Monday, May 7, 2012

I don't know...

I'm under a whole bunch of stress lately. I know I just made a list of how much I'm looking forward to the future, but what's mental illness but worrying about things too much?


  • I'm worried about money. I don't have enough to get me through until I get more financial aid money in July. My friend told me he'd help me, but I don't like asking for money. I haven't even made my car payment yet.
  • I'm worried about school. This quarter is just horrible for me. 
  • I'm worried about paying for college once I transfer to a four year university
  • I'm worried about getting IN to a quality four year university.
  • I'm worried about finding a coven. I know, when the time is right, one will find me, but I crave the way I felt at the public rituals I've been to. I can't seem to reproduce that...magic...when I practice on my own.
  • I'm worried about myself. I have been making so much progress with changing my worldview and calming down, but with my anxiety going out of control lately, I'm worried I won't be able to continue growing and evolving.
  • I'm worried about getting a letter from my doctor saying I need a companion pet for my anxiety. If I don't, I'll have to pay a HEFTY pet deposit at my apartment, and I just can't pay it.

I need help. I don't know anyone who can or is willing to help me though. I mean, my friend said he'll lend me money when I run out, but making phone calls to agencies around here asking for help, help calling doctors so I can find a pediatrician and new primary care physician for myself and my daughter, help calming down. 
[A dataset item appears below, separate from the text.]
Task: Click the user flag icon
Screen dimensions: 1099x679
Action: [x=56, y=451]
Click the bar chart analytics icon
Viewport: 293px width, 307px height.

I am still optimistic...but this stress is destroying me. 

Saturday, May 5, 2012

I adopted a kitty!

So here's the story.

I decided to adopt a kitten a couple days ago. I went on craigslist and found a 3 month old male kitten that had his shots and was neutered. He came with toys, two food bowls, a self refilling water station, and two litter boxes. All for a $50 rehoming fee. So I emailed the family and arranged to pick him up at 9am the next morning.
I woke up 2 hours earlier than usual because their home was over an hour away, and took my daughter to school. When I was halfway to Gig Harbor, where they lived, I received a text cancelling because it was their daughter's birthday and she was crying over them giving their kitten away.
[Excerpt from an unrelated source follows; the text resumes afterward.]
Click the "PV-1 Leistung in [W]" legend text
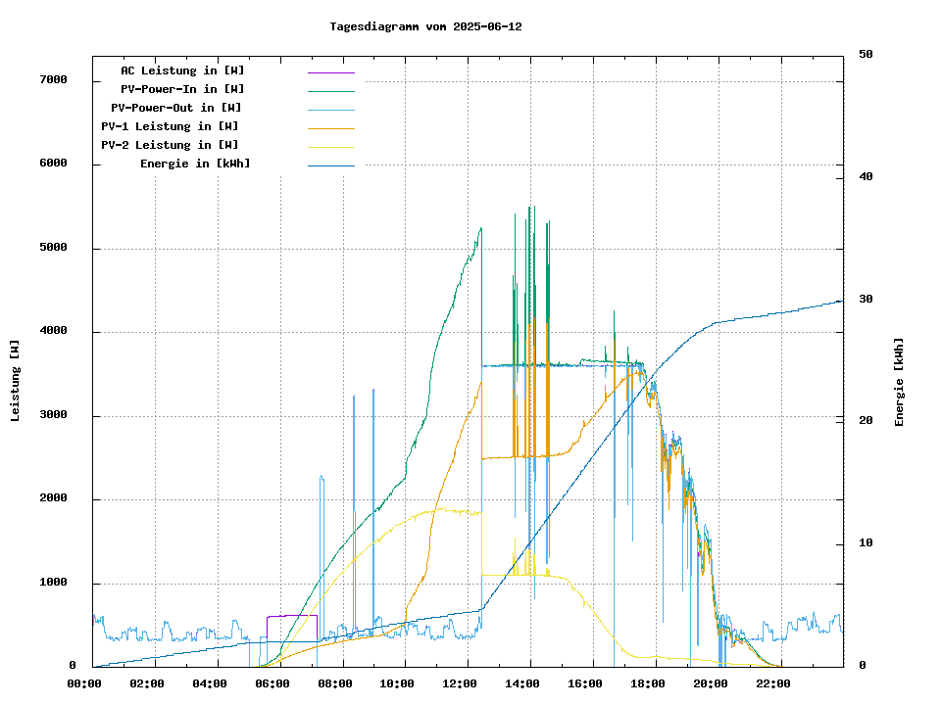941x705 pixels. click(170, 126)
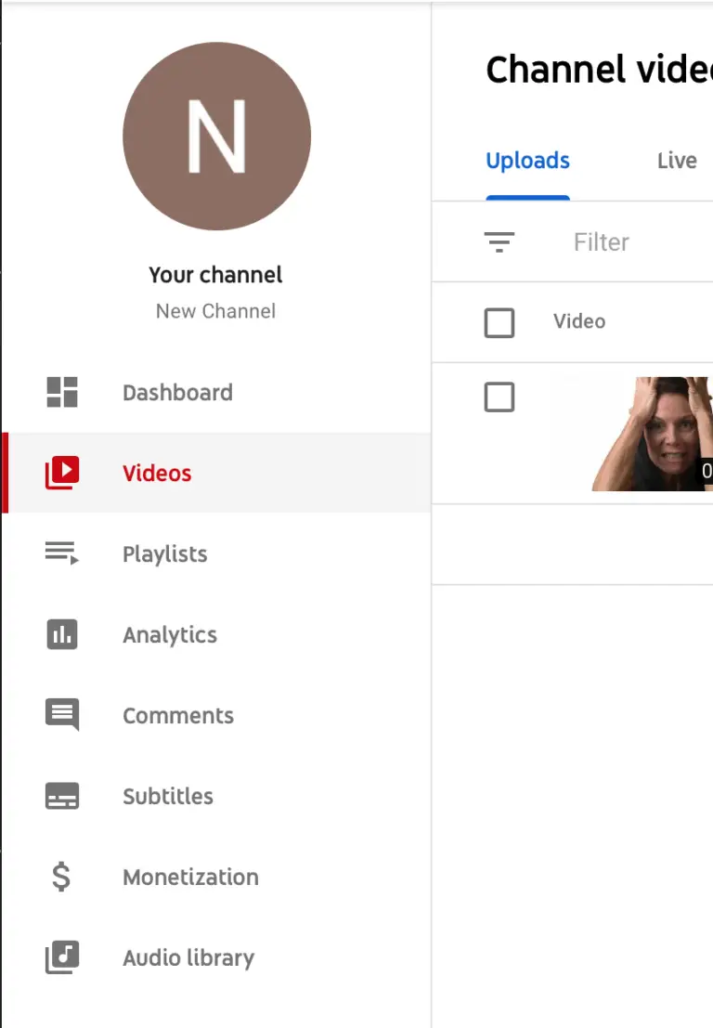The height and width of the screenshot is (1028, 713).
Task: Click the red Videos play icon
Action: [x=62, y=473]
Who gives away a child's pet on their birthday!?


So I returned home and posted my own ad on craigslist ad looking for a kitten or young cat preferably already with their vaccinations for a small rehoming fee. I received several messages, but one was local and VERY reasonable. This time, for a six month old female kitten. I arranged to pick her up that very day.

As soon as I had arranged that, the original family texted me, saying they were willing to give me the kitten for free now because they were sorry for the mix up. I apologized and told them I couldn't afford to drive that distance again. They begged me to take the kitten, but I just couldn't drive all that way again before school.

 My friend and I went to pick up my new kitten at a little house in Edmonds. The house had 5 roommates in a two bedroom, and there were books about pot all over the living room. There was a huge bong proudly displayed over the fridge.

The story we were told about my kitty is that she was found in the woods at around 3 weeks old, and was bottle fed. She was abandoned. She is a shy, sweet kitty, and needs a quieter home than the one with the 5 young people acting all crazy. They were party people. (Nothing wrong with party people, but just like people, some animals don't like that atmosphere.)

So I brought her home, and after just a few hours here at home, she is already willing to come out of hiding and interact with myself and my daughter. She is super sweet and I just love her to pieces.

Without further ado, meet Arya.




Wednesday, May 2, 2012

The Future Is Going to Be Bright With Opportunity

I am so excited about the future. I know I say this quite a bit, but I really am looking forward to, well...LIFE.


  • I think my love life will be just fine. I am a strong, capable, beautiful woman and I know that love will find a way.
  • I think my child and I will thrive as I begin to increase how much I have her to more than 50% of the time.
  • I think I will be successful in school.
  • I think financially, I'll be able to budget properly.
  • I think that since I'm taking Momo's sperm donor to court for child support, I'll finally be able to cut the cord with him and stop talking to him.
  • I think that someone will someday step up and be the father Ariana deserves.
  • I think I will flourish in my religion.
  • I think I will make friends and keep them for years. 
  • I think I will be happy consistently for all of 2012. 


I can't wait to see what the future holds for me.